- _WHAT YOU NEED TO DO_:
The number of lines holding the string "menuitem" is all that is wanted; count them in the records below.
INFORMATION SHOWN section start
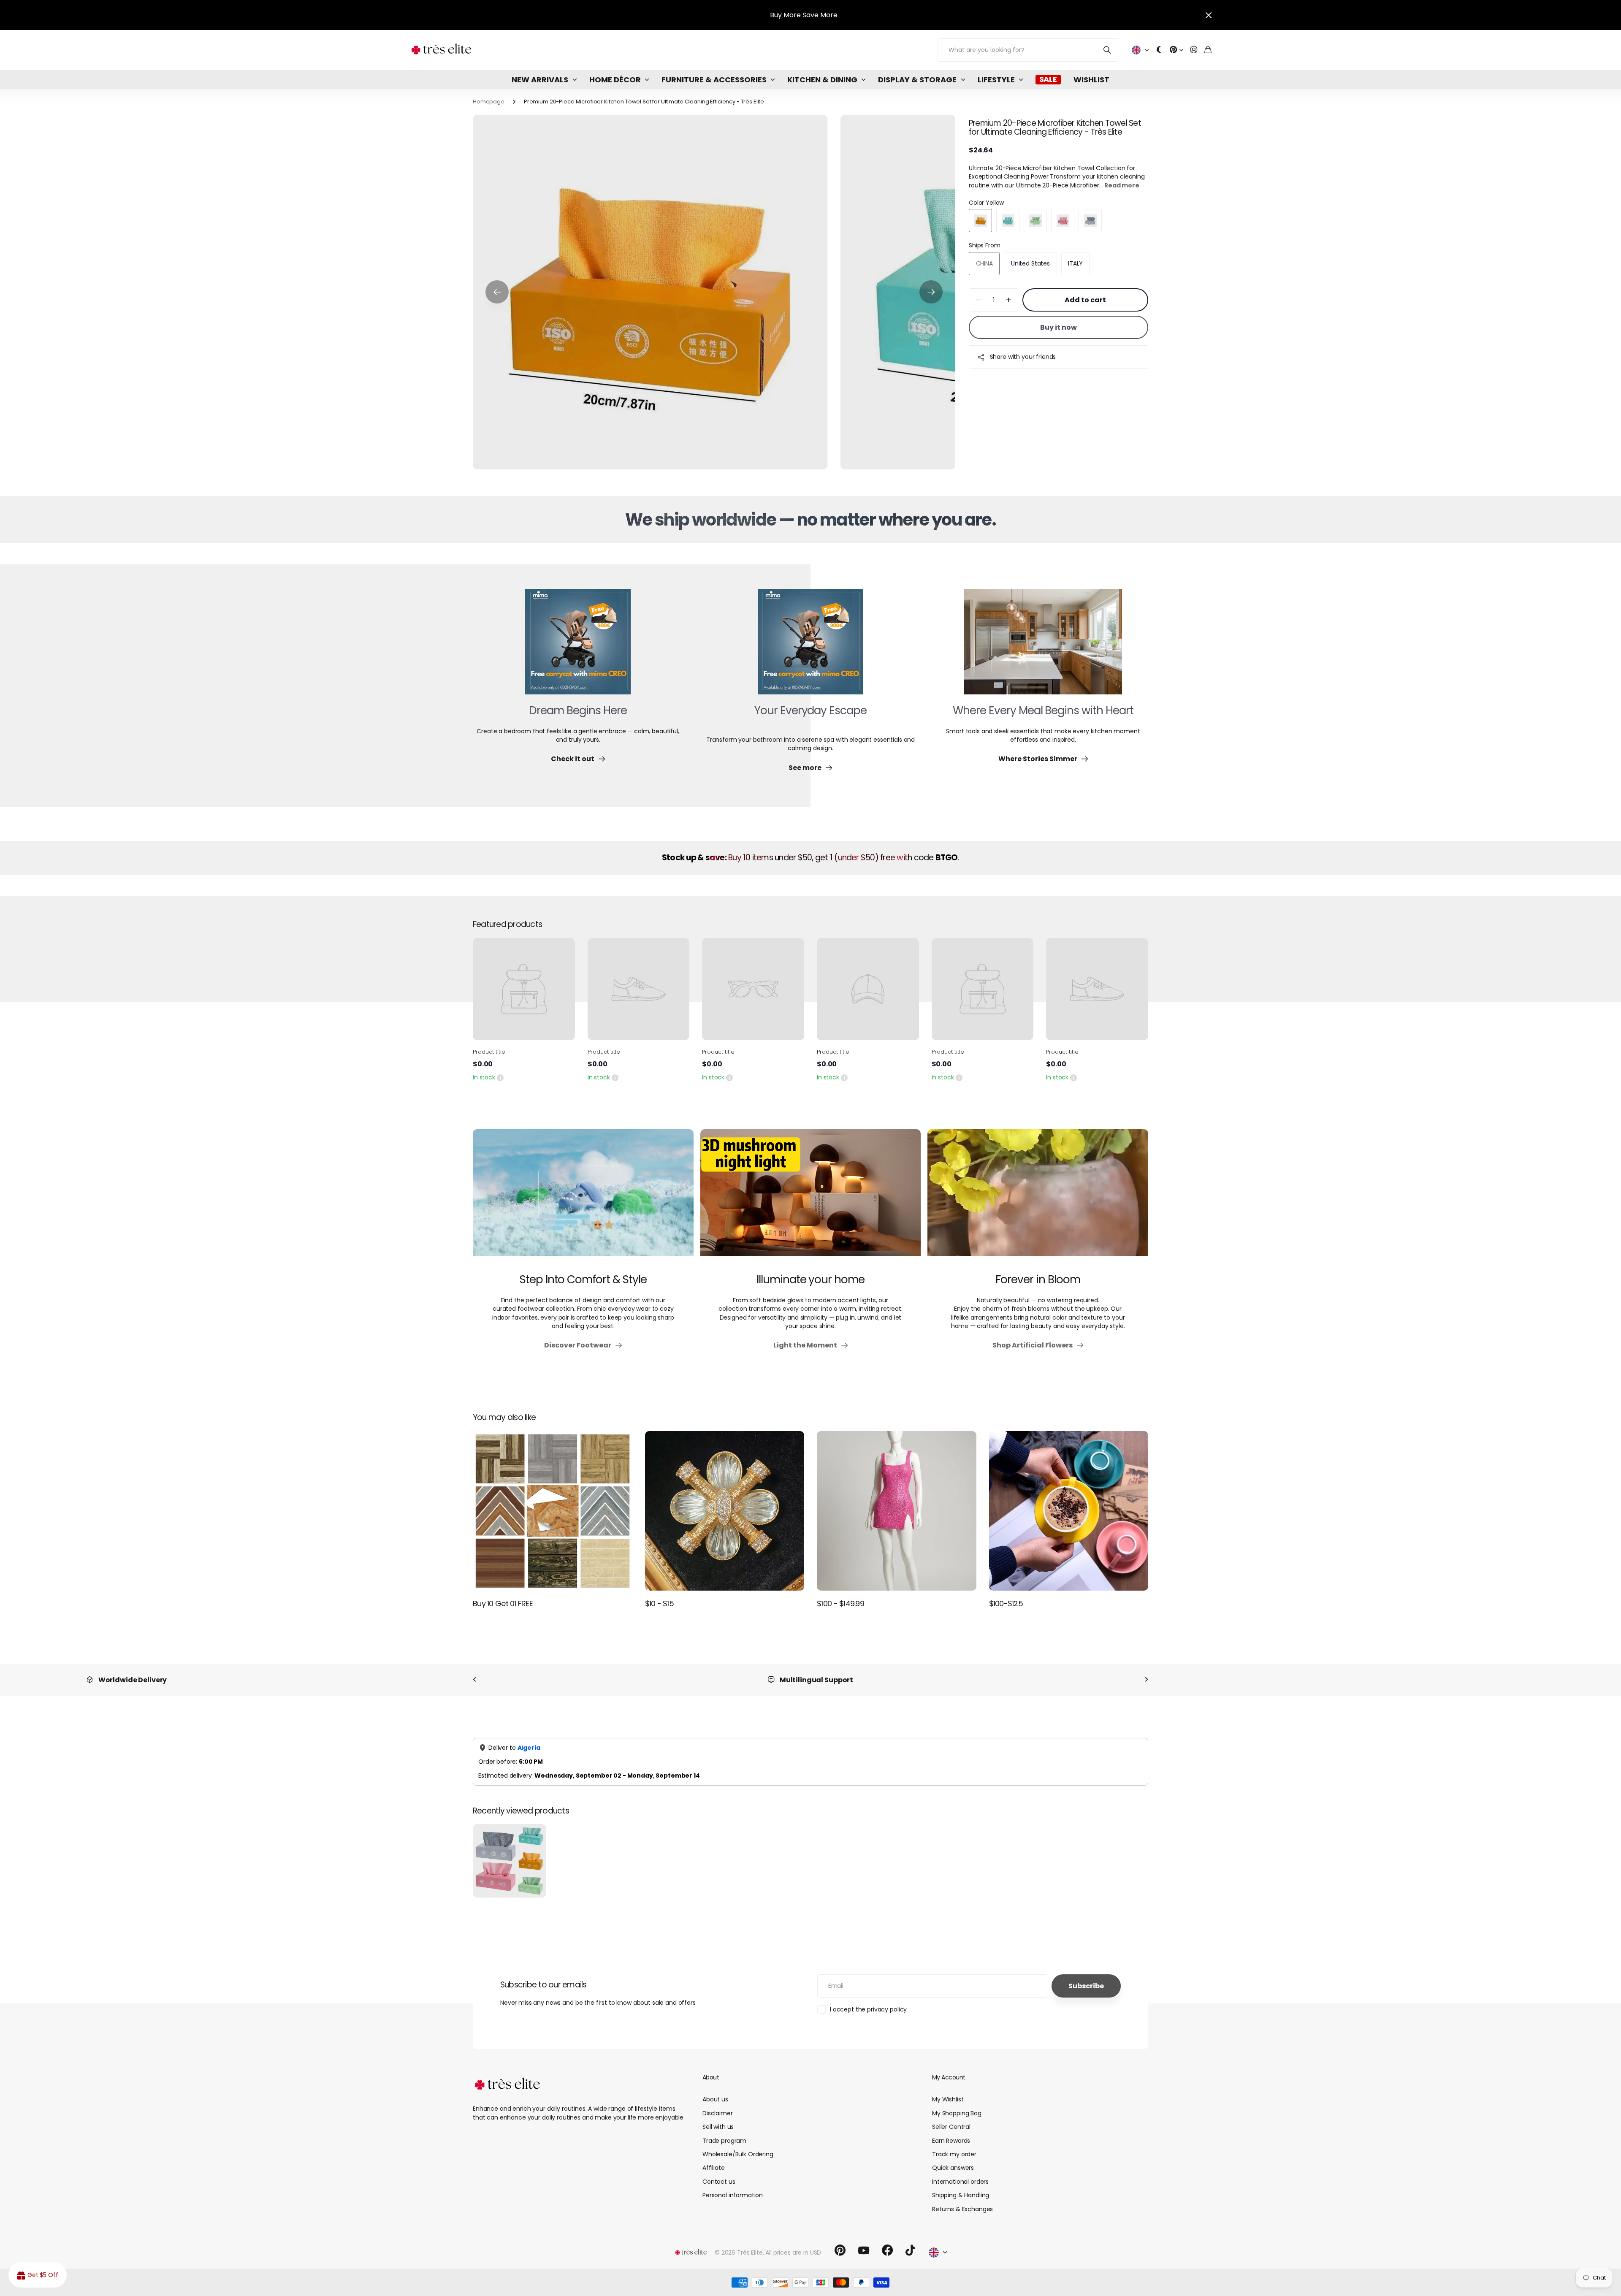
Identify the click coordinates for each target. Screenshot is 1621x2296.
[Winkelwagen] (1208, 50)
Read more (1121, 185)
INFORMATION SHOWN section end
INFORMATION SHOWN section start
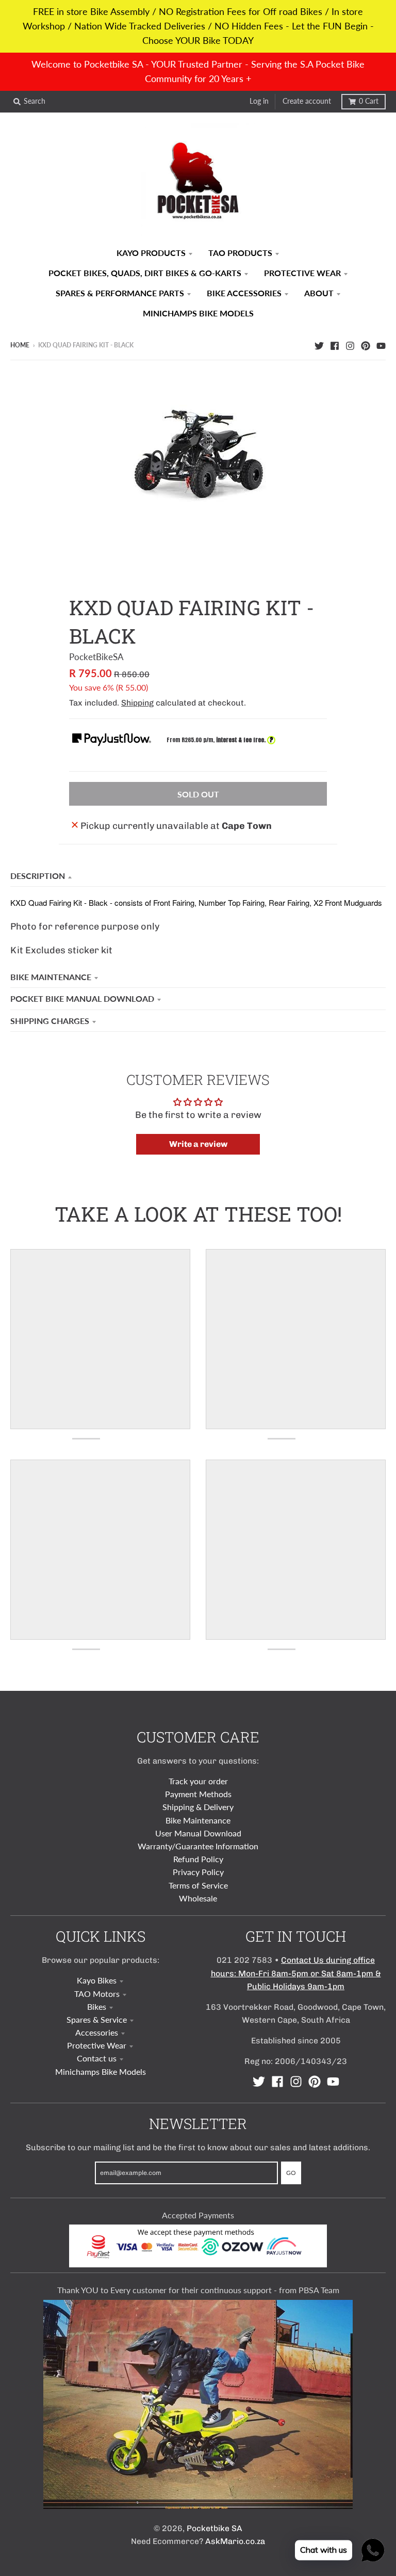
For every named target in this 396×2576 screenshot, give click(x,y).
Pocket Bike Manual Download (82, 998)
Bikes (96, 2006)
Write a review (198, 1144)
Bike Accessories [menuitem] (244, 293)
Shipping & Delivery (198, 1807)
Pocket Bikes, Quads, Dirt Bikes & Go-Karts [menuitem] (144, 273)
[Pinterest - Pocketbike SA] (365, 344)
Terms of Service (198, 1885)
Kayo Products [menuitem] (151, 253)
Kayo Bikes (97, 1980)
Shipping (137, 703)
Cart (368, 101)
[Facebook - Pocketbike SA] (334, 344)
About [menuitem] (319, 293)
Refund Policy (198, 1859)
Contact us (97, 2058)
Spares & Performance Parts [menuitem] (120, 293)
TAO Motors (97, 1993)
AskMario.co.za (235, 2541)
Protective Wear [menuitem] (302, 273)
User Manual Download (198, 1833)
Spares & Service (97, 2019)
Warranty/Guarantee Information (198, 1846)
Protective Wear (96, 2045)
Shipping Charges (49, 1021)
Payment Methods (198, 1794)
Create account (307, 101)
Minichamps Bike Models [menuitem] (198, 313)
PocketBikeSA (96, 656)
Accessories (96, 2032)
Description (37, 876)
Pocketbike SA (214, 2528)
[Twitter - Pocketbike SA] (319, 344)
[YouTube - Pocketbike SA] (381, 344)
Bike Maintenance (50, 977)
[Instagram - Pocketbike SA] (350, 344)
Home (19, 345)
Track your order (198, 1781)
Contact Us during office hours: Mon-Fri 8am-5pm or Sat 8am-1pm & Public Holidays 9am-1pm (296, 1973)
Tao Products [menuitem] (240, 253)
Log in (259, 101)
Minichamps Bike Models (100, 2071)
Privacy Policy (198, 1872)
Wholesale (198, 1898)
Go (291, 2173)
INFORMATION SHOWN section end
- _SOLUTION_:
8